YOUR ASSIGNMENT: Write out exactly, and only, the lines below from the line with "Task: Click the word Atlantic in the notice" through the line with "652x462 pixels. Task: Choose"; pictures do not belong in the copy.

____ AVAILABLE DATA

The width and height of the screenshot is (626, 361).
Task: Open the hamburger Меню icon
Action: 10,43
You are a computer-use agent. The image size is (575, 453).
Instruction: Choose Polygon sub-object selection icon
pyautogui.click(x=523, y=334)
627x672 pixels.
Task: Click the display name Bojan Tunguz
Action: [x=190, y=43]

________
____ AVAILABLE DATA

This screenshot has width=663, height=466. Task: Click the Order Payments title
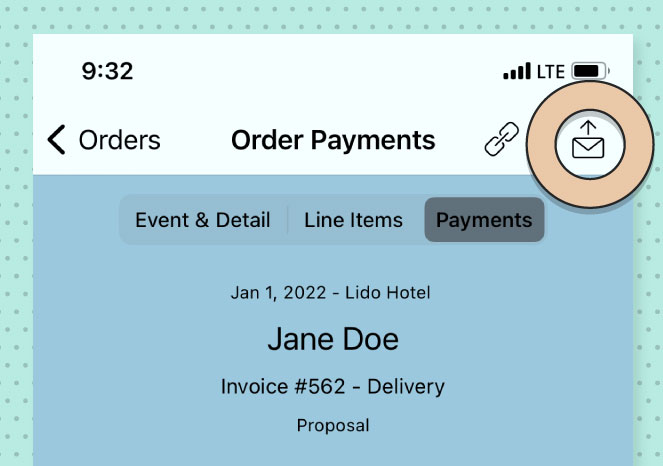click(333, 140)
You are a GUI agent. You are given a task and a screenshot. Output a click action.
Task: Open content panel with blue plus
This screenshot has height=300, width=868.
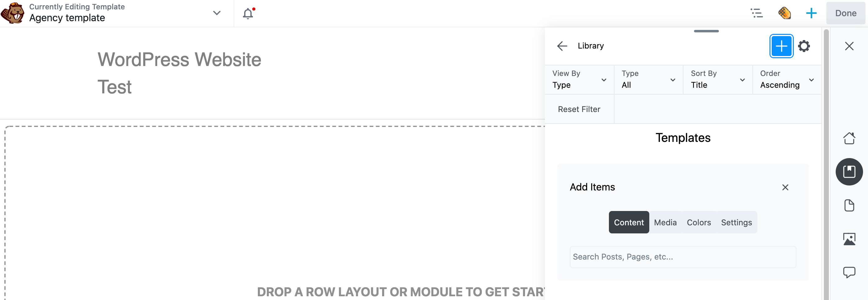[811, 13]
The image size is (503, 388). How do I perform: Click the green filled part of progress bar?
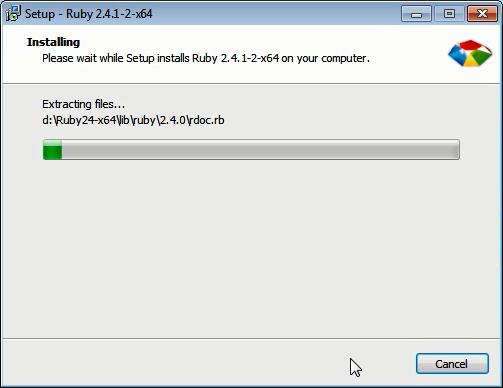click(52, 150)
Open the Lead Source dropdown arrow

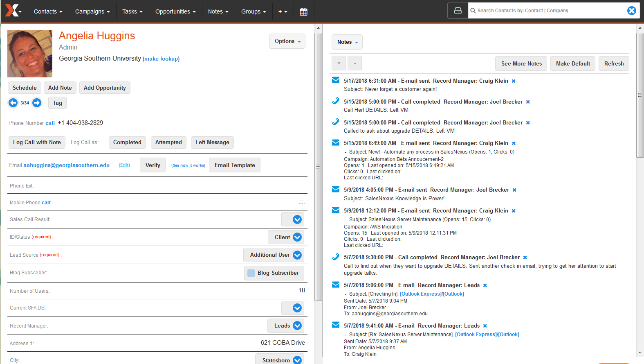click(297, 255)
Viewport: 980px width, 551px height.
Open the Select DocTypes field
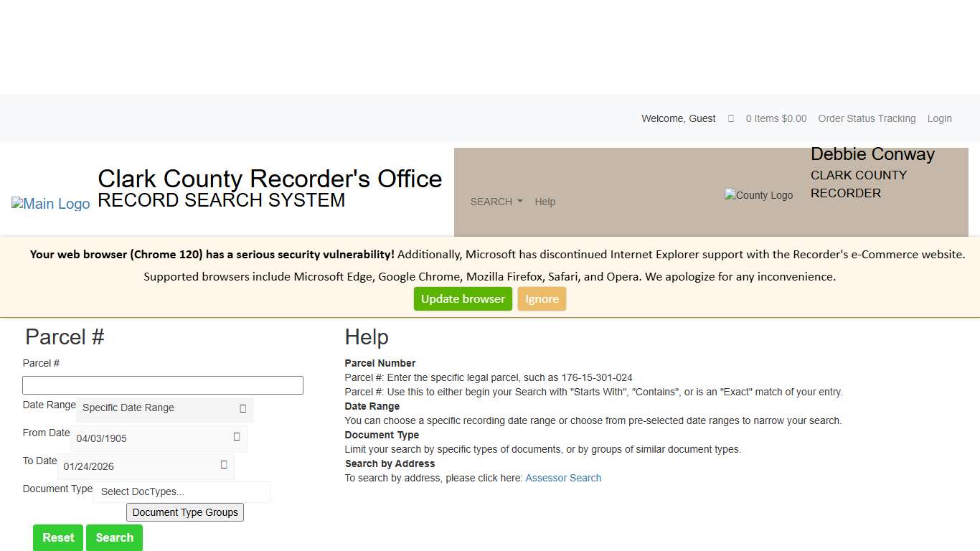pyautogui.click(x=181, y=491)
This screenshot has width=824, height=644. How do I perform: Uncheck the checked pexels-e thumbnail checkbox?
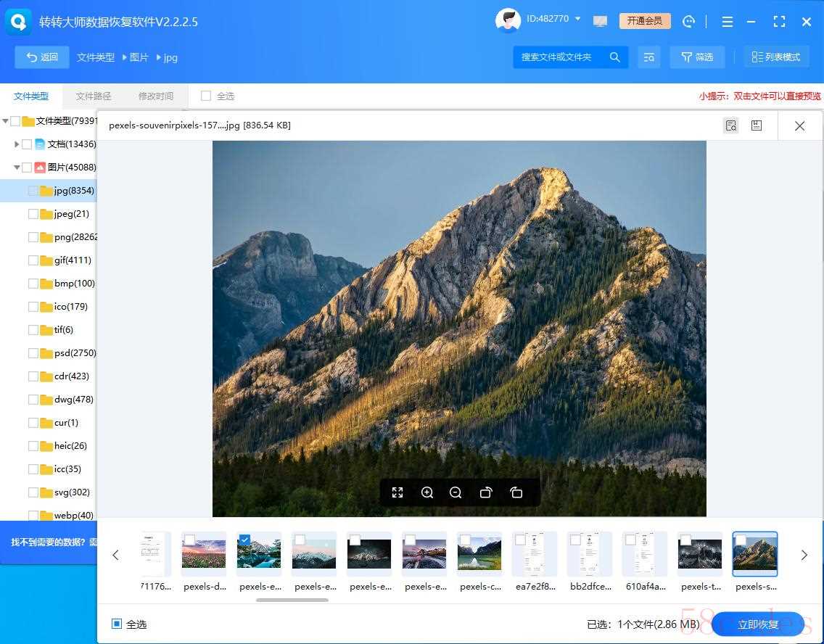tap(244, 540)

________
____ AVAILABLE DATA

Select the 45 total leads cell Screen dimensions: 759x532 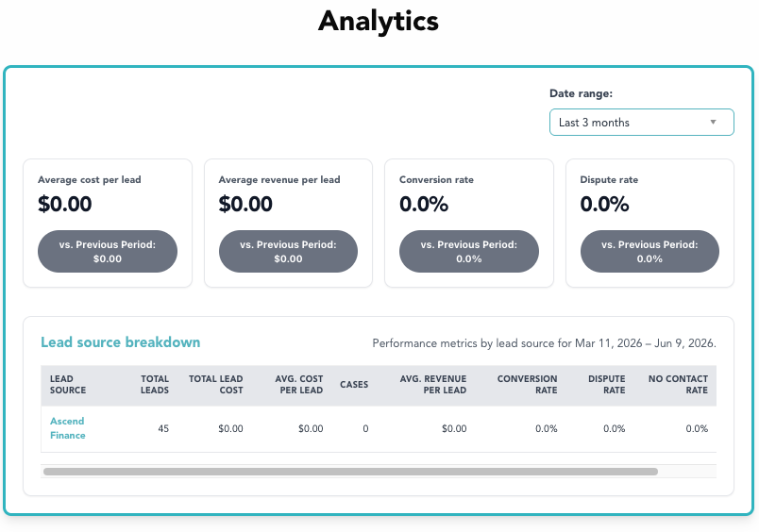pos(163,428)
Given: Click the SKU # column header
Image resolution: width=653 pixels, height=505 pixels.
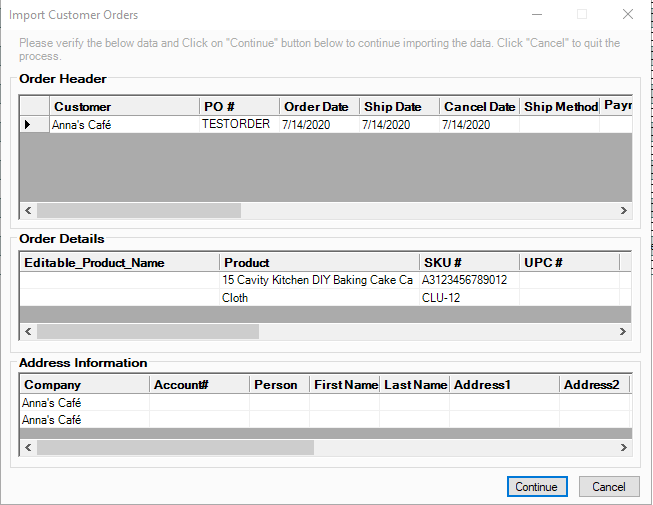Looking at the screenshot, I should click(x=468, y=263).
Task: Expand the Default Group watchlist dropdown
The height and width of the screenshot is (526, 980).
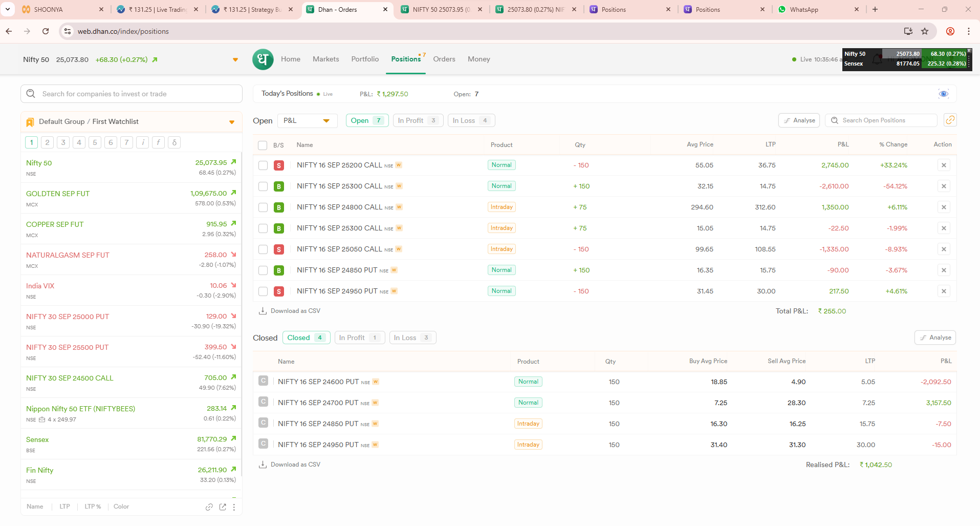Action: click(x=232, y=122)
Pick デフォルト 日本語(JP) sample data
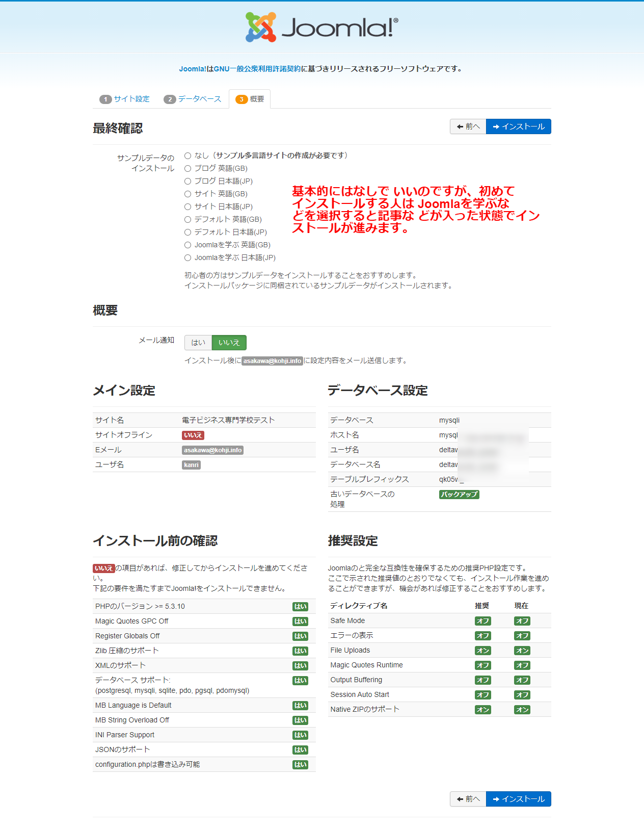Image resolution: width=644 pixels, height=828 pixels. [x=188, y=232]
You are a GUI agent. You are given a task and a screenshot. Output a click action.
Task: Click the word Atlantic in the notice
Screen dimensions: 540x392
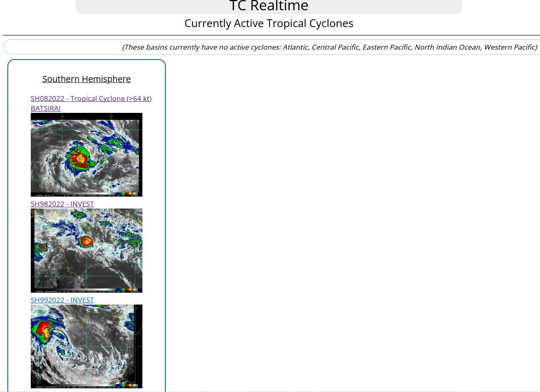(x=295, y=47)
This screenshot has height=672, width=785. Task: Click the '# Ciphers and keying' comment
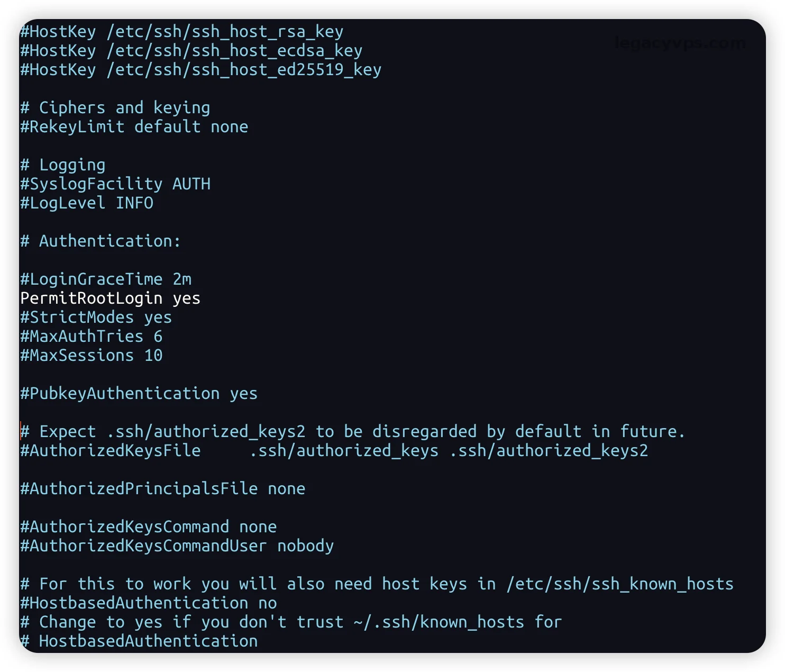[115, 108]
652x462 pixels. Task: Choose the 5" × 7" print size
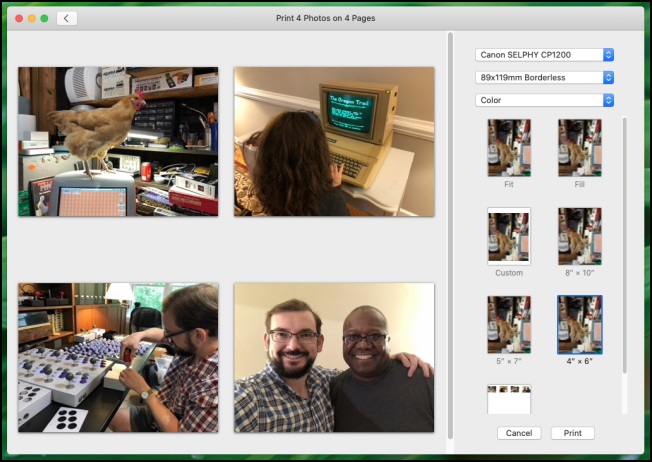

________

FINAL ANSWER:
Task: Click the word Atlantic in the notice
Screen dimensions: 540x392
(x=295, y=47)
This screenshot has height=672, width=785. Task: Click the '# Ciphers and keying' comment
[115, 108]
652x462 pixels. Task: Choose the 5" × 7" print size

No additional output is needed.